Connection Pool Exhaustion at 3 AM

A Postgres outage caused by a nightly batch, analyst dashboards, and Sidekiq workers all competing for the same connection pool, and what actually fixed it.

It was 3:07 in the morning and my phone was screaming about login failures. I was still half asleep when I joined the war room. Dashboards were red across the board. Logins were failing. Webhooks were timing out. The Rails app couldn’t talk to Postgres.

I opened the database dashboard and the connection count was pinned, flat, at 100. Not 99. Not 101. Exactly 100. The writer had hit max_connections and Postgres was rejecting everything else with FATAL: sorry, too many clients already.

This was at a SaaS platform I worked on a few years back. Rails monolith, Sidekiq for background work, Aurora Postgres on AWS. The kind of stack that runs quietly for months and then bites you on a Tuesday at 3 AM.

The page that woke me up

The on-call dashboard was unhelpful in the way only a generic dashboard can be. CPU was fine. IOPS was fine. Memory was fine. Replica lag was small. The only red number was connections, and it was very red.
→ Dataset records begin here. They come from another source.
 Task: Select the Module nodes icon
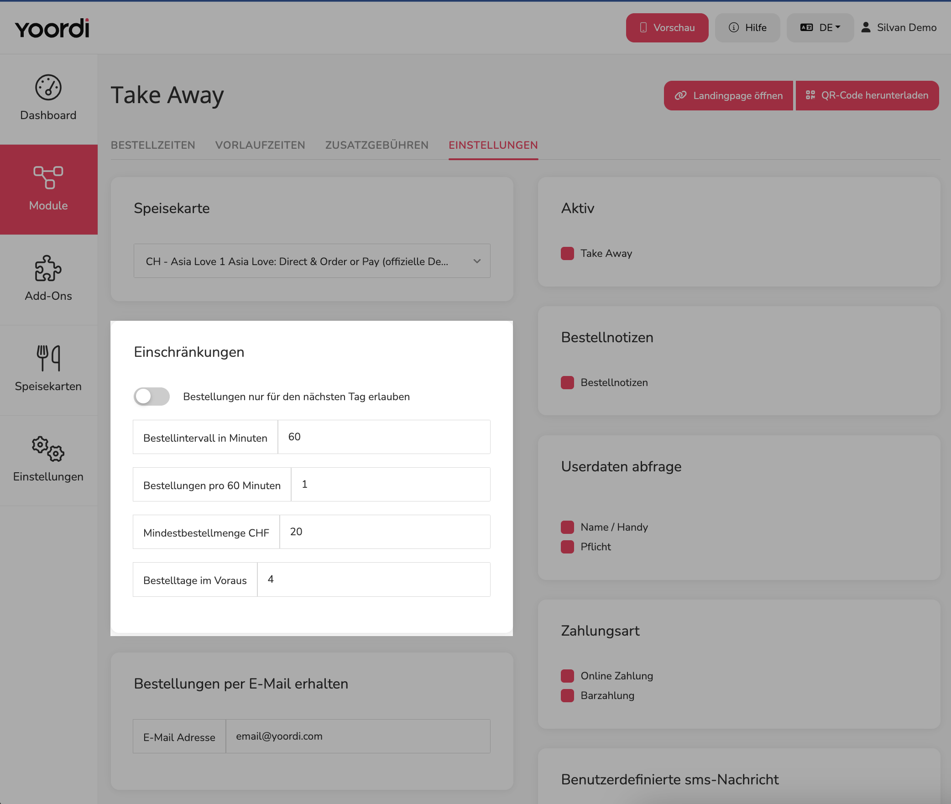(x=48, y=178)
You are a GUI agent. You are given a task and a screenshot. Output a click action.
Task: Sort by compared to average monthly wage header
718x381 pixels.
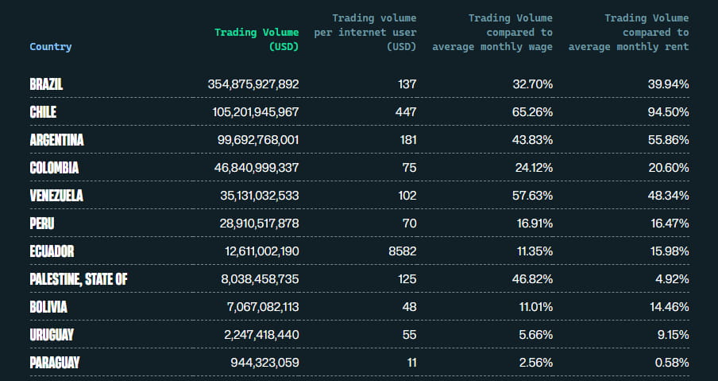[493, 32]
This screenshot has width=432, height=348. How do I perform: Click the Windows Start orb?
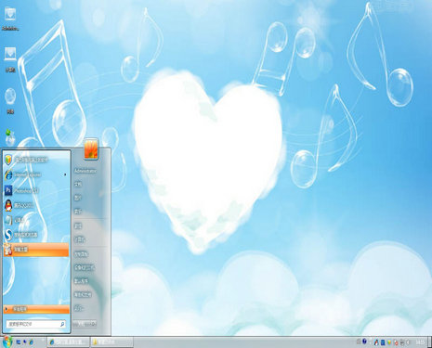(x=7, y=342)
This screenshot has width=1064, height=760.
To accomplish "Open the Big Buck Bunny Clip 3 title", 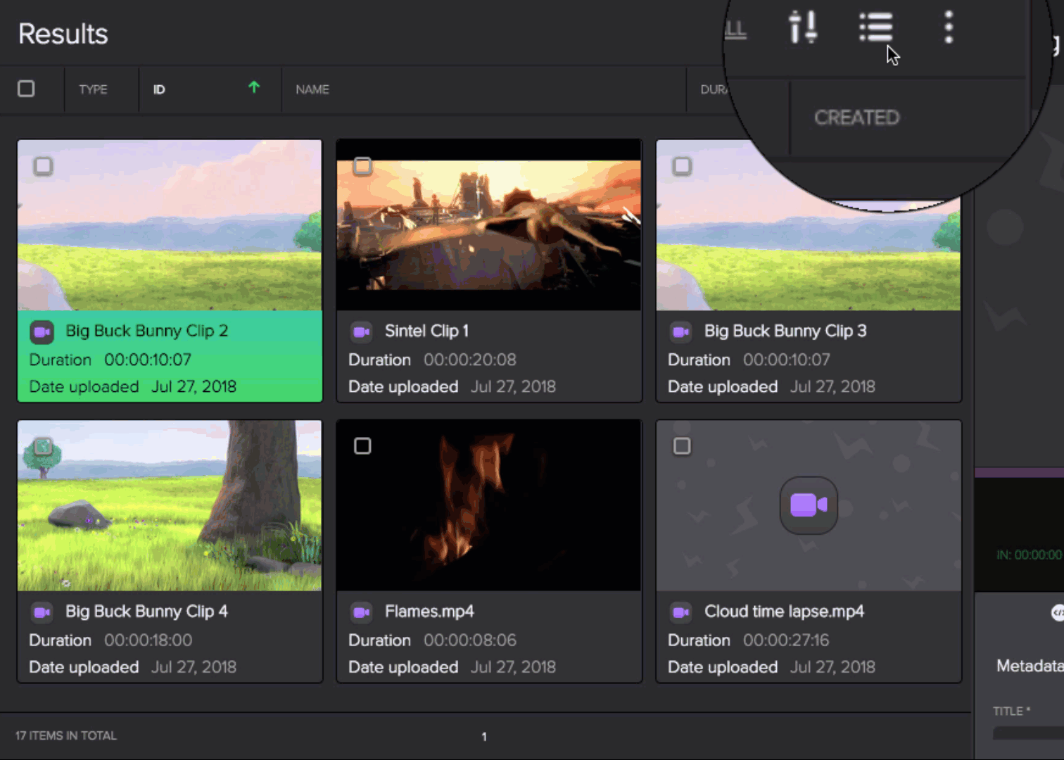I will [x=785, y=331].
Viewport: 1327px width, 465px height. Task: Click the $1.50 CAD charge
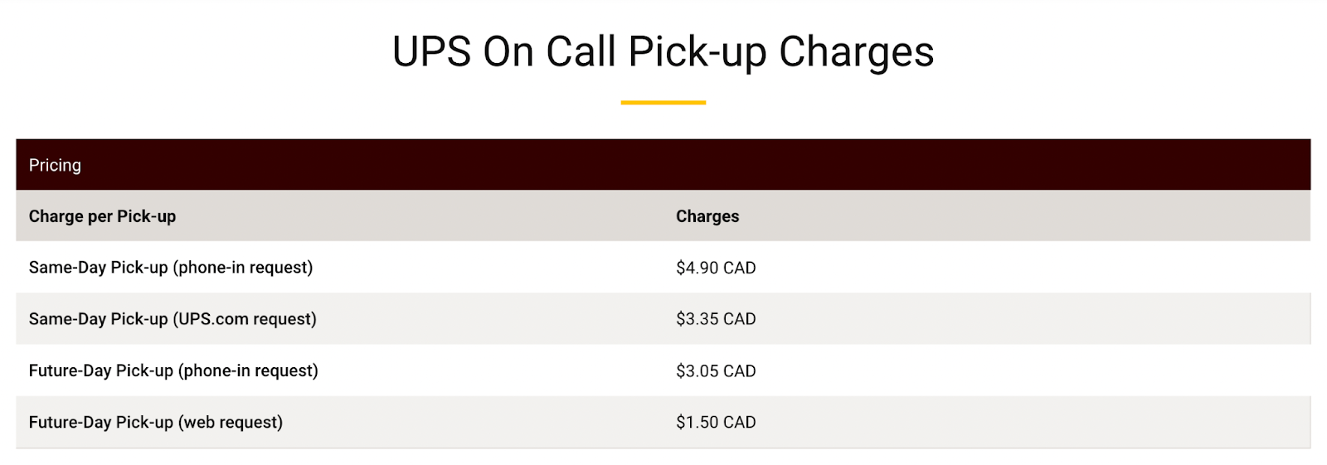pos(716,422)
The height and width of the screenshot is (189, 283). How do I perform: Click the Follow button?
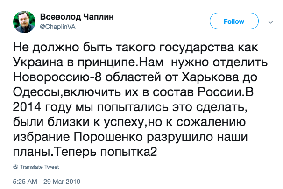coord(234,21)
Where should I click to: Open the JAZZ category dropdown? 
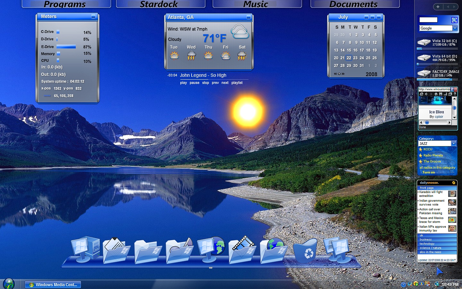(454, 144)
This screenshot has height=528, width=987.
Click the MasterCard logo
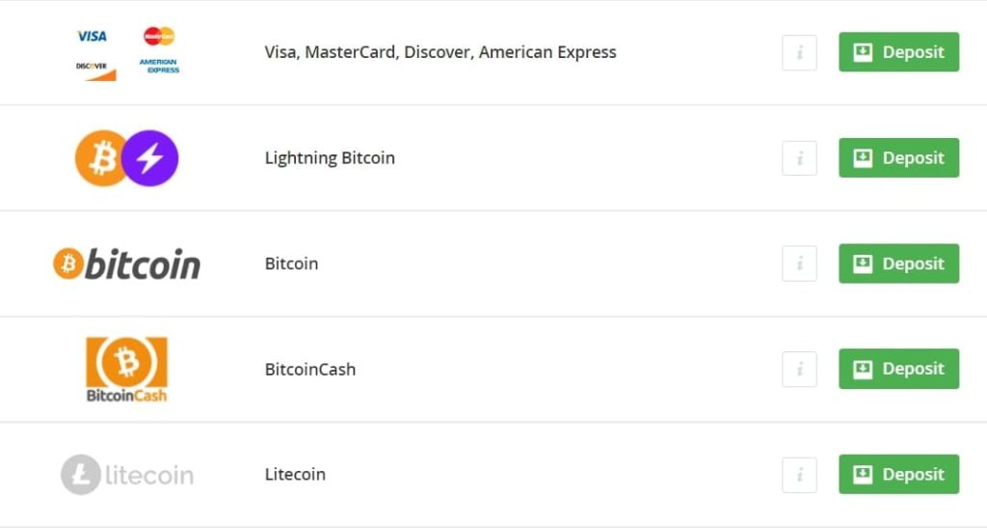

I pulled pg_stat_activity from a psql session that, mercifully, got a connection because I’d been logged in five minutes earlier on another tab.

SELECT state, application_name, count(*) AS n
FROM pg_stat_activity
WHERE datname = 'app_production'
GROUP BY state, application_name
ORDER BY n DESC;

The result told the whole story in about ten seconds. Roughly half the pool was Sidekiq workers in active. A big chunk was the Rails web pods in idle, holding connections between requests. Nine sessions in idle in transaction from Metabase, sitting on transactions open for over forty minutes. Plus a nightly batch job, running its quarterly cohort export, holding eight more.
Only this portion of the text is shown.